Backgrounds and blanks in I-129 measurements at the Australian National University
Prof. Keith Fifield1, Dr Michaela Froehlich1, Mr Dominik Koll1, Dr Stefan Pavetich1, Dr Zuzana Slavkovska1, A/Prof Stephen Tims1, Prof Anton Wallner1,2
1The Australian National University, , Australia, 2Helmholtz-Zentrum Dresden-Rossendorf, Dresden, Germany
Although the AMS measurement of 129I is straightforward in principle due to the absence of a stable isobar, an inter-laboratory comparison exercise conducted more than 20 years ago (Roberts et al. 2000) indicated that there could be issues with both the chemistry and AMS of this isotope. In particular, there were clearly unidentified sources of AMS background at some laboratories. We are not aware that these issues have subsequently been fully resolved.
Recently, the number of 129I measurements at the ANU has been increasing, and it was considered timely to explore in rather more detail the questions of backgrounds and blanks at our facility. Specifically:
a) To date, Woodward iodine, which has an 129I/127I ratio of ~2×10-14, has been the lowest ratio material available and hence is widely used as carrier. We have made repeated measurements of this material in order to define its ratio more accurately. A number of other iodides have also been studied with a view to identifying lower-ratio material. In the event, 8 different iodides of varying provenance proved to have remarkably similar ratios, all of which were an order of magnitude higher than the Woodward iodine.
b) Any backgrounds are likely to be due to 127I7+ and 128Sb7+ ions. Hence, we are studying the extent to which 127IH2-, 127ID- and 128SbH- ions are produced in the ion source and injected into the accelerator along with 129I-.
c) Since our processing blanks have been consistently higher than our historical Woodward iodine material, we are making a series of measurements of the 129I content of the various chemicals used in sample processing. This includes the Woodward iodine carrier that we are using, which is from a different batch than the historical material.
Measurements are performed at a terminal voltage of 11 MV with nitrogen gas stripping, the 7+ charge state is selected, and the 88 MeV 129I7+ ions are detected in a gas-ionisation detector with an energy resolution of 1.3%.

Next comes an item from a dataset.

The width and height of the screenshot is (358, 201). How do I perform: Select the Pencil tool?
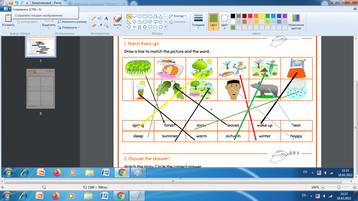tap(94, 18)
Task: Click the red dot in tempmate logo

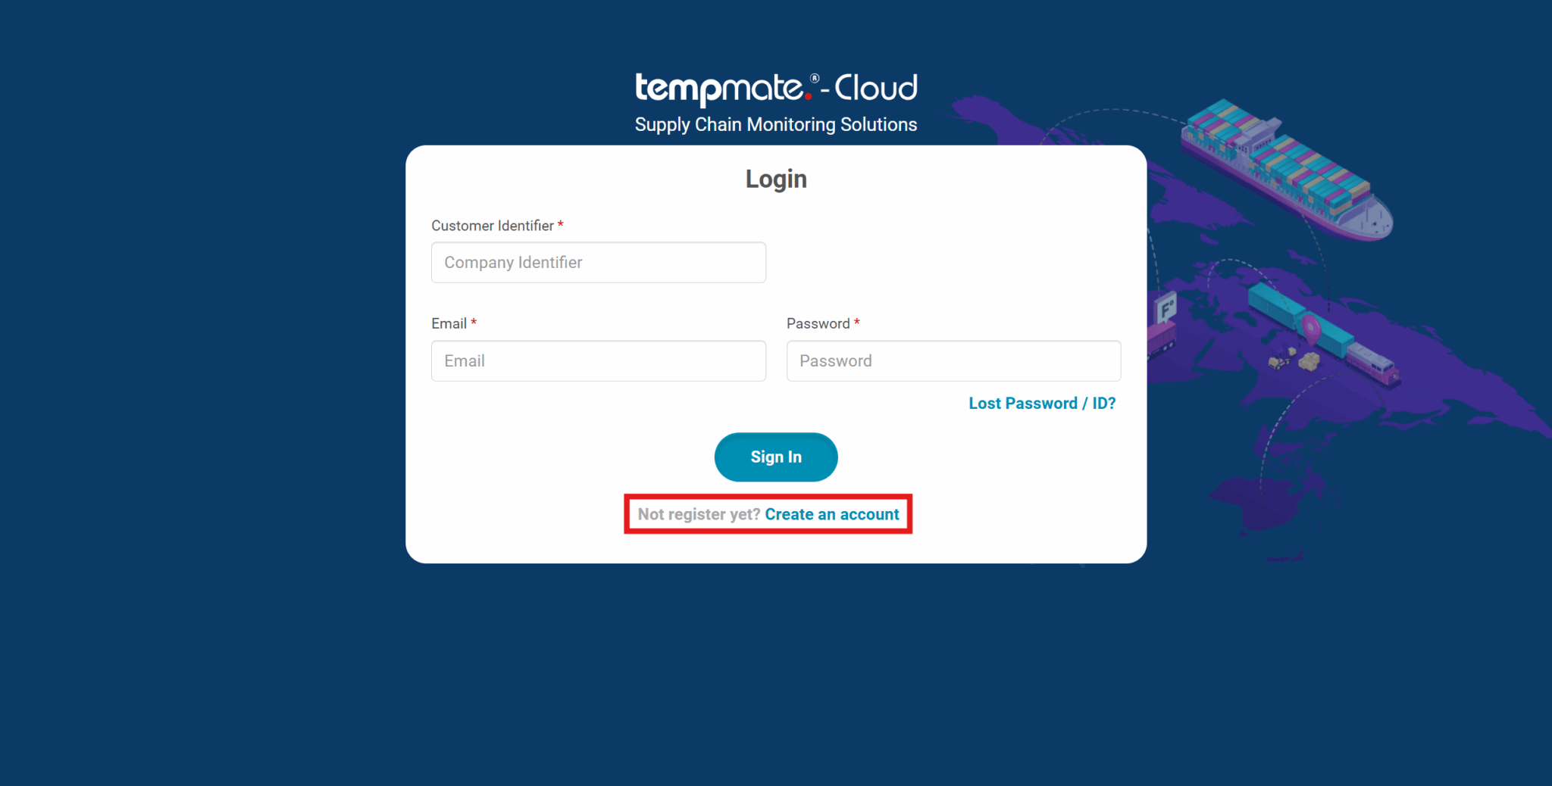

These questions on background and blanks are, however, essentially independent of the available particle energies, and thus are also relevant for smaller AMS systems.
M.L. Roberts and M.W. Caffee, Nucl. Instr. Meth B172 (2000) 388-394
Keith Fifield initiated the AMS program on the ANU’s large 15 MV accelerator in the late 1980s. He has made significant contributions to developments for a wide range of isotopes from Be-10 to actinides, and is closely involved with a broad spectrum of applications.